Now, when running the above code as a standalone Flask app, http://localhost:5000/spam/ will display Hello, world!.

In a comment on another answer, I expressed that I wished to do something like this:

from flask import Flask, Blueprint

# Let's pretend module_blueprint defines a route, '/record/<id>/'
from some_submodule.flask import module_blueprint

app = Flask(__name__)
app.config['APPLICATION_ROOT'] = '/api'
app.register_blueprint(module_blueprint, url_prefix='/some_submodule')
app.run()

# I now would like to be able to get to my route via this url:
# http://host:8080/api/some_submodule/record/1/

Applying DispatcherMiddleware to my contrived example:

from flask import Flask, Blueprint
from flask.serving import run_simple
from flask.wsgi import DispatcherMiddleware

# Let's pretend module_blueprint defines a route, '/record/<id>/'
from some_submodule.flask import module_blueprint

app = Flask(__name__)
app.config['APPLICATION_ROOT'] = '/api'
app.register_blueprint(module_blueprint, url_prefix='/some_submodule')
application = DispatcherMiddleware(Flask('dummy_app'), {
    app.config['APPLICATION_ROOT']: app
})
run_simple('localhost', 5000, application, use_reloader=True)

# Now, this url works!
# http://host:8080/api/some_submodule/record/1/

回答 5

另一种完全不同的方式与挂载点uwsgi

来自有关在同一过程中托管多个应用程序的文档(permalink)。

在您uwsgi.ini添加

[uwsgi]
mount = /foo=main.py
manage-script-name = true

# also stuff which is not relevant for this, but included for completeness sake:    
module = main
callable = app
socket = /tmp/uwsgi.sock

如果您不调用文件main.py,则需要同时更改mountmodule

main.py可能看起来像这样:

from flask import Flask, url_for
app = Flask(__name__)
@app.route('/bar')
def bar():
  return "The URL for this page is {}".format(url_for('bar'))
# end def

和一个nginx的配置(再次为完整性):

server {
  listen 80;
  server_name example.com

  location /foo {
    include uwsgi_params;
    uwsgi_pass unix:///temp/uwsgi.sock;
  }
}

现在调用example.com/foo/bar将显示/foo/bar为flask的返回url_for('bar'),因为它会自动适应。这样,您的链接将可以正常工作而不会出现前缀问题。

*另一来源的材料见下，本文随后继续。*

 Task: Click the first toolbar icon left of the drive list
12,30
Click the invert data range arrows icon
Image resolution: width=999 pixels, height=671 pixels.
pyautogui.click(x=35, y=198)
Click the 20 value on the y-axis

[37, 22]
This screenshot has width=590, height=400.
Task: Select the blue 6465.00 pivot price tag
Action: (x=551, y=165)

Another completely different way is with mountpoints in uwsgi.

From the doc about Hosting multiple apps in the same process (permalink).

In your uwsgi.ini you add

[uwsgi]
mount = /foo=main.py
manage-script-name = true

# also stuff which is not relevant for this, but included for completeness sake:    
module = main
callable = app
socket = /tmp/uwsgi.sock

If you don’t call your file main.py, you need to change both the mount and the module

Your main.py could look like this:

from flask import Flask, url_for
app = Flask(__name__)
@app.route('/bar')
def bar():
  return "The URL for this page is {}".format(url_for('bar'))
# end def

And a nginx config (again for completeness):

server {
  listen 80;
  server_name example.com

  location /foo {
    include uwsgi_params;
    uwsgi_pass unix:///temp/uwsgi.sock;
  }
}

Now calling example.com/foo/bar will display /foo/bar as returned by flask’s url_for('bar'), as it adapts automatically. That way your links will work without prefix problems.


回答 6

from flask import Flask

app = Flask(__name__)

app.register_blueprint(bp, url_prefix='/abc/123')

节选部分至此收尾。